Kempton was founded in 1875, upon the completion of the Lake Erie and Western Railroad, in the same year. The land was originally owned by David Kemp, the namesake of the town. The first house in Kempton was built by Henry Hays. Hays also operated a grocery out of the building. That year, there was also a post office, an additional store, a blacksmith, and a mill. A Methodist Episcopal Church was built in 1902. As of 1914, the town had a population of about 700 people and had a bank, newspaper, and three churches. Tilemaking was the most lucrative industry, with the Kempton Tile Factory being located in the town. A canning factory and milling company were also located in Kempton.

The Kempton post office has been in operation since 1876.

==Geography==
Kempton is located in the western part of Jefferson Township.

According to the 2010 census, Kempton has a total area of 0.16 sqmi, all land.

==Demographics==

Historical population
| Census | Pop. | Note | %± |
| 1880 | 206 |  | — |
| 1910 | 600 |  | — |
| 1920 | 498 |  | −17.0% |
| 1930 | 469 |  | −5.8% |
| 1940 | 403 |  | −14.1% |
| 1950 | 438 |  | 8.7% |
| 1960 | 480 |  | 9.6% |
| 1970 | 469 |  | −2.3% |
| 1980 | 410 |  | −12.6% |
| 1990 | 362 |  | −11.7% |
| 2000 | 380 |  | 5.0% |
| 2010 | 335 |  | −11.8% |
| 2020 | 288 |  | −14.0% |
U.S. Decennial Census

===2010 census===
As of the census of 2010, there were 335 people, 129 households, and 93 families residing in the town. The population density was 1970.6 PD/sqmi. There were 154 housing units at an average density of 905.9 /sqmi. The racial makeup of the town was 98.8% White, 0.3% Asian, and 0.9% from two or more races. Hispanic or Latino of any race were 0.9% of the population.

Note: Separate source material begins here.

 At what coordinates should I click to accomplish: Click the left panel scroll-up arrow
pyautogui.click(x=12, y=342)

There were 129 households, of which 34.1% had children under the age of 18 living with them, 58.1% were married couples living together, 8.5% had a female householder with no husband present, 5.4% had a male householder with no wife present, and 27.9% were non-families. 23.3% of all households were made up of individuals, and 12.4% had someone living alone who was 65 years of age or older. The average household size was 2.60 and the average family size was 2.99.

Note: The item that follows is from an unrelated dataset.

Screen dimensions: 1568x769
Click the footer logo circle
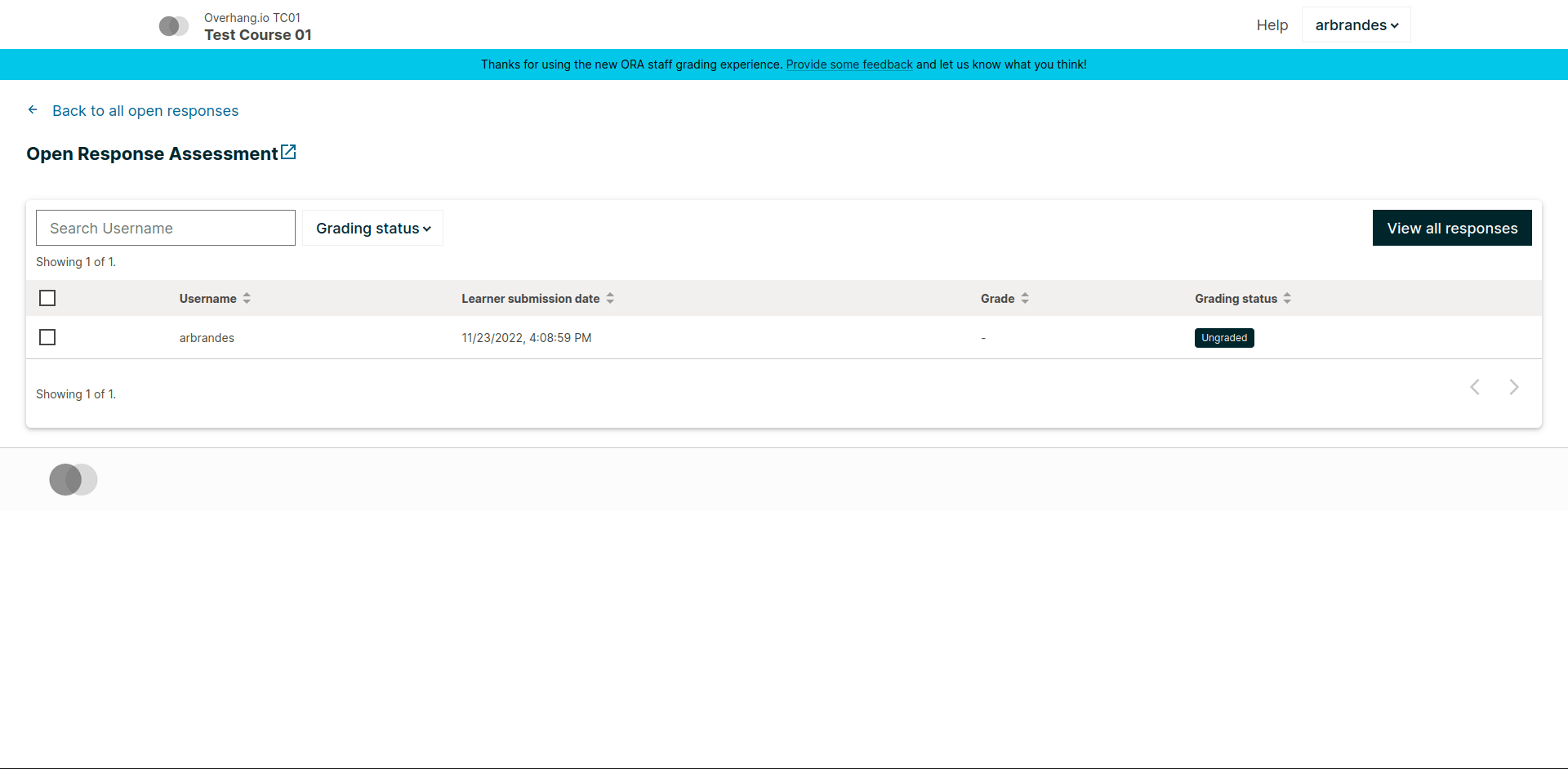coord(74,479)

The median age in the town was 39.1 years. 23.6% of residents were under the age of 18; 6.4% were between the ages of 18 and 24; 30.3% were from 25 to 44; 23.4% were from 45 to 64; and 16.7% were 65 years of age or older. The gender makeup of the town was 53.1% male and 46.9% female.

===2000 census===
As of the census of 2000, there were 380 people, 139 households, and 108 families residing in the town. The population density was 2,335.8 PD/sqmi. There were 152 housing units at an average density of 934.3 /sqmi. The racial makeup of the town was 97.63% White, 0.26% Native American, 0.26% from other races, and 1.84% from two or more races. Hispanic or Latino of any race were 1.32% of the population.

There were 139 households, out of which 32.4% had children under the age of 18 living with them, 64.0% were married couples living together, 9.4% had a female householder with no husband present, and 22.3% were non-families. 20.1% of all households were made up of individuals, and 6.5% had someone living alone who was 65 years of age or older. The average household size was 2.73 and the average family size was 3.13.

In the town, the population was spread out, with 27.6% under the age of 18, 7.1% from 18 to 24, 26.1% from 25 to 44, 28.9% from 45 to 64, and 10.3% who were 65 years of age or older. The median age was 37 years. For every 100 females, there were 108.8 males. For every 100 females age 18 and over, there were 103.7 males.

The median income for a household in the town was $40,625, and the median income for a family was $44,286. Males had a median income of $31,667 versus $20,417 for females. The per capita income for the town was $15,620. About 5.2% of families and 4.5% of the population were below the poverty line, including 0.9% of those under age 18 and 11.3% of those age 65 or over.